***** Data listing *****
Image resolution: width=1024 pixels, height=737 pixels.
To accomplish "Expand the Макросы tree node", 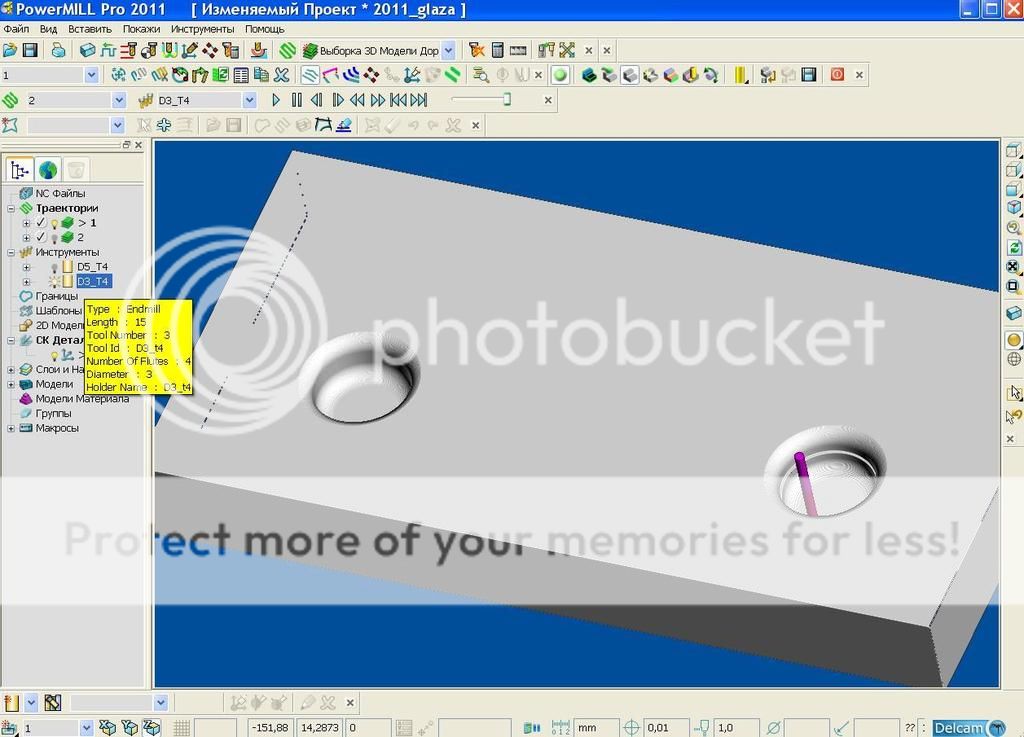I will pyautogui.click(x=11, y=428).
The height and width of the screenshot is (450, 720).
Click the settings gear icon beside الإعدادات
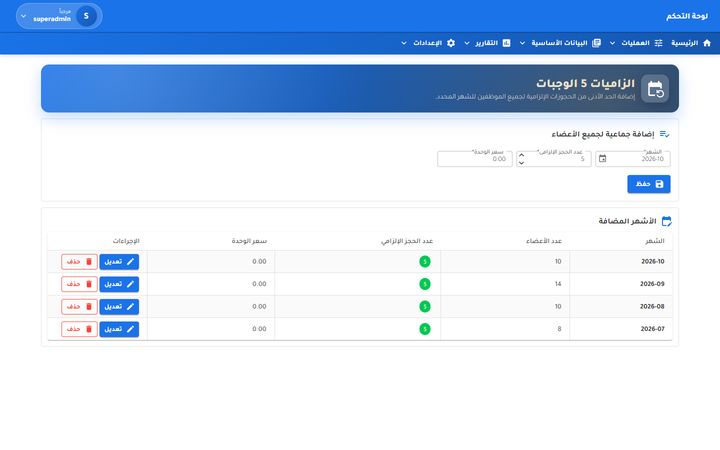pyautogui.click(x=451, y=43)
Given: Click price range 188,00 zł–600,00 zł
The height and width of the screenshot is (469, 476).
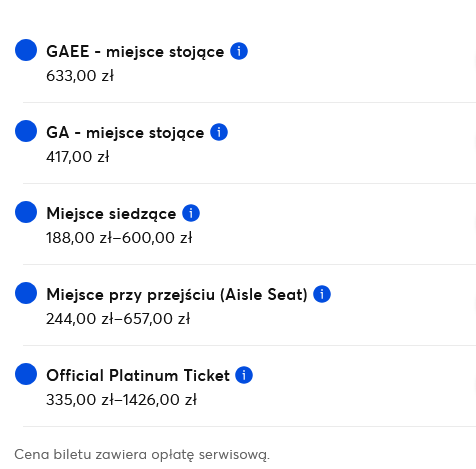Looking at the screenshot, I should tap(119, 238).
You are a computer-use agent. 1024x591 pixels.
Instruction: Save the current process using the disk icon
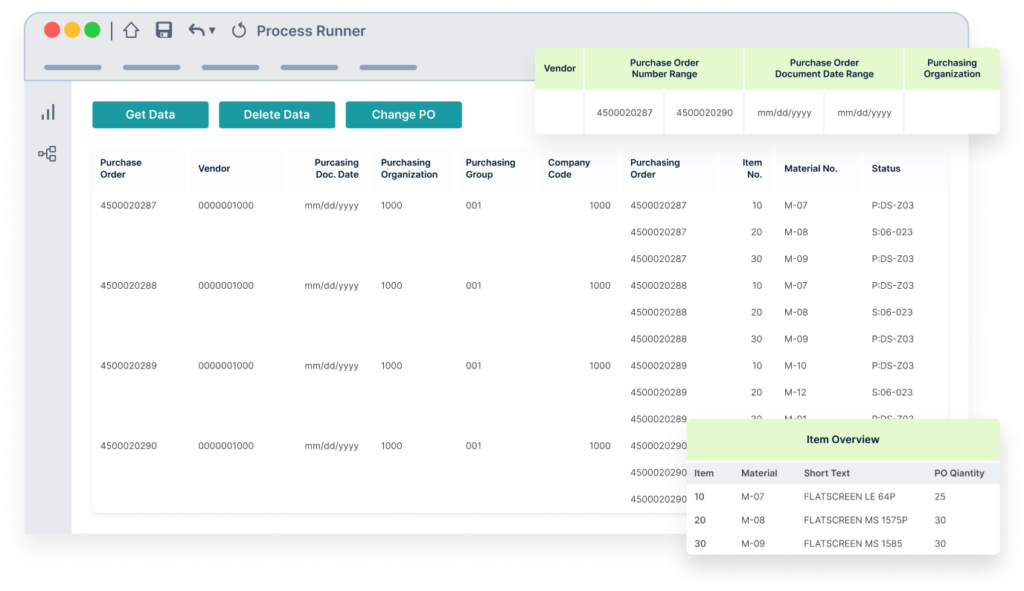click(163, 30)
*****
▶ _Activity_: From the records above, transcribe only the stretch from the line with "Click the settings gear icon beside الإعدادات" through the line with "You are a computer-use", keeping both ends. Omit pictures.

▶ _Your solution_:
Click the settings gear icon beside الإعدادات
pyautogui.click(x=451, y=43)
Given: Click price range 188,00 zł–600,00 zł
The height and width of the screenshot is (469, 476).
Looking at the screenshot, I should tap(119, 238).
You are a computer-use agent. 1024x591 pixels.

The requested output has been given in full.